• [ACTIVITY]: Every entry needs to be duplicated exactly.

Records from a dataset
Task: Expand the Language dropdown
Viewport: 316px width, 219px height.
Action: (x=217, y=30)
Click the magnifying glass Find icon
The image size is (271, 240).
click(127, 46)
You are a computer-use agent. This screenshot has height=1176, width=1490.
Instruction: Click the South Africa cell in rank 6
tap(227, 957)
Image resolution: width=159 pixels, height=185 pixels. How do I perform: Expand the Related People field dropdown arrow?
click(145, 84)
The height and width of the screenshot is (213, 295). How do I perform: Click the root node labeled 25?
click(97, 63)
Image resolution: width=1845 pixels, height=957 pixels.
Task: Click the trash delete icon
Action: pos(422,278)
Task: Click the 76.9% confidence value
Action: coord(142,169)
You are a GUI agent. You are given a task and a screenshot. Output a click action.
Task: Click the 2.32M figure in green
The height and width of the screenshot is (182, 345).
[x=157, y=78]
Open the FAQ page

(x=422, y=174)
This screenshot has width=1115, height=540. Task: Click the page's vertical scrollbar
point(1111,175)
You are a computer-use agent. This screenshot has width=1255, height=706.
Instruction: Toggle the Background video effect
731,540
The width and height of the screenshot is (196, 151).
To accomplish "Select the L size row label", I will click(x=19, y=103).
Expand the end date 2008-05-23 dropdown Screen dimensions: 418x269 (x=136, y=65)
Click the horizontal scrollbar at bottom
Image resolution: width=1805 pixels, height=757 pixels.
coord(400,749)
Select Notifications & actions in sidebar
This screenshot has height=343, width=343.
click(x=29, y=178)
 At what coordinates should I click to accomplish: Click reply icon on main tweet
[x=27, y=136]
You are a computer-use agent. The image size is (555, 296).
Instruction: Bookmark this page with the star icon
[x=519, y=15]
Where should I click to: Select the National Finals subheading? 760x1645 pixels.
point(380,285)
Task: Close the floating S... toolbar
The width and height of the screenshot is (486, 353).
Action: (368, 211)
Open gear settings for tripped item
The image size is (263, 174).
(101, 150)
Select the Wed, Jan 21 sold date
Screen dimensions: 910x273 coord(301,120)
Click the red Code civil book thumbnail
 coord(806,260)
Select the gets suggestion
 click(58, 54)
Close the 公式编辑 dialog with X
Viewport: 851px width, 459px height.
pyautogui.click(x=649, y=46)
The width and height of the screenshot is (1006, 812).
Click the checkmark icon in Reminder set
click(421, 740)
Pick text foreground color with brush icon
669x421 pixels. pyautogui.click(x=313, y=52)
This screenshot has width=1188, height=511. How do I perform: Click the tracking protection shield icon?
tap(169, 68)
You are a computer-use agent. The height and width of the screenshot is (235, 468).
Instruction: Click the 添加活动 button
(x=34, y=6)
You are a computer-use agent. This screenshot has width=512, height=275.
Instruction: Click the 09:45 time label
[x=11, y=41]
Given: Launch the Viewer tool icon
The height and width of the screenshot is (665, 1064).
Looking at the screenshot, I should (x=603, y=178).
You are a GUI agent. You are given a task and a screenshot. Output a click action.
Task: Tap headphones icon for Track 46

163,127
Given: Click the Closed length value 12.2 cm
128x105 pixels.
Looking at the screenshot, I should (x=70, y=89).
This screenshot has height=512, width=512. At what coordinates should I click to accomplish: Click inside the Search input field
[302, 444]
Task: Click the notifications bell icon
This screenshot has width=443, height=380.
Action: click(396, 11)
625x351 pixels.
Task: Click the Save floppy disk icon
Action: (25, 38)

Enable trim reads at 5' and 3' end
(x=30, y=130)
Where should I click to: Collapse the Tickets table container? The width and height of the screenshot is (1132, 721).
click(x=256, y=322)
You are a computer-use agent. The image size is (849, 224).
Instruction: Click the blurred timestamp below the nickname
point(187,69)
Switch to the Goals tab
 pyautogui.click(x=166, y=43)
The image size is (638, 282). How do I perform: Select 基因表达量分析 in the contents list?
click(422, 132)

• [RESPONSE FOR THIS EXERCISE]:
Task: Expand the Language dropdown
Viewport: 316px width, 219px height.
Action: (x=217, y=30)
Click the magnifying glass Find icon
The image size is (271, 240).
click(127, 46)
You are a computer-use agent. This screenshot has height=1176, width=1490.
Instruction: Click the South Africa cell in rank 6
tap(227, 957)
Image resolution: width=159 pixels, height=185 pixels. How do I perform: Expand the Related People field dropdown arrow?
click(145, 84)
The height and width of the screenshot is (213, 295). How do I perform: Click the root node labeled 25?
click(97, 63)
Image resolution: width=1845 pixels, height=957 pixels.
Task: Click the trash delete icon
Action: pos(422,278)
Task: Click the 76.9% confidence value
Action: coord(142,169)
You are a GUI agent. You are given a task and a screenshot. Output a click action.
Task: Click the 2.32M figure in green
The height and width of the screenshot is (182, 345).
[x=157, y=78]
Open the FAQ page

(x=422, y=174)
This screenshot has width=1115, height=540. Task: Click the page's vertical scrollbar
point(1111,175)
You are a computer-use agent. This screenshot has width=1255, height=706.
Instruction: Toggle the Background video effect
731,540
The width and height of the screenshot is (196, 151).
To accomplish "Select the L size row label", I will click(x=19, y=103).
Expand the end date 2008-05-23 dropdown Screen dimensions: 418x269 (x=136, y=65)
Click the horizontal scrollbar at bottom
Image resolution: width=1805 pixels, height=757 pixels.
coord(400,749)
Select Notifications & actions in sidebar
This screenshot has height=343, width=343.
click(x=29, y=178)
 At what coordinates should I click to accomplish: Click reply icon on main tweet
[x=27, y=136]
You are a computer-use agent. The image size is (555, 296).
Instruction: Bookmark this page with the star icon
[x=519, y=15]
Where should I click to: Select the National Finals subheading? 760x1645 pixels.
point(380,285)
Task: Close the floating S... toolbar
The width and height of the screenshot is (486, 353).
Action: (368, 211)
Open gear settings for tripped item
The image size is (263, 174).
(101, 150)
Select the Wed, Jan 21 sold date
Screen dimensions: 910x273 coord(301,120)
Click the red Code civil book thumbnail
 coord(806,260)
Select the gets suggestion
 click(58, 54)
Close the 公式编辑 dialog with X
Viewport: 851px width, 459px height.
pyautogui.click(x=649, y=46)
The width and height of the screenshot is (1006, 812).
Click the checkmark icon in Reminder set
click(421, 740)
Pick text foreground color with brush icon
669x421 pixels. pyautogui.click(x=313, y=52)
This screenshot has width=1188, height=511. How do I perform: Click the tracking protection shield icon?
tap(169, 68)
You are a computer-use agent. The height and width of the screenshot is (235, 468).
Instruction: Click the 添加活动 button
(x=34, y=6)
You are a computer-use agent. This screenshot has width=512, height=275.
Instruction: Click the 09:45 time label
[x=11, y=41]
Given: Launch the Viewer tool icon
The height and width of the screenshot is (665, 1064).
Looking at the screenshot, I should (x=603, y=178).
You are a GUI agent. You are given a task and a screenshot. Output a click action.
Task: Tap headphones icon for Track 46

163,127
Given: Click the Closed length value 12.2 cm
128x105 pixels.
Looking at the screenshot, I should (x=70, y=89).
This screenshot has height=512, width=512. At what coordinates should I click to accomplish: Click inside the Search input field
[302, 444]
Task: Click the notifications bell icon
This screenshot has width=443, height=380.
Action: click(396, 11)
625x351 pixels.
Task: Click the Save floppy disk icon
Action: (25, 38)

Enable trim reads at 5' and 3' end
(x=30, y=130)
Where should I click to: Collapse the Tickets table container? The width and height of the screenshot is (1132, 721).
click(x=256, y=322)
You are a computer-use agent. The image size is (849, 224).
Instruction: Click the blurred timestamp below the nickname
point(187,69)
Switch to the Goals tab
 pyautogui.click(x=166, y=43)
The image size is (638, 282). How do I perform: Select 基因表达量分析 in the contents list?
click(422, 132)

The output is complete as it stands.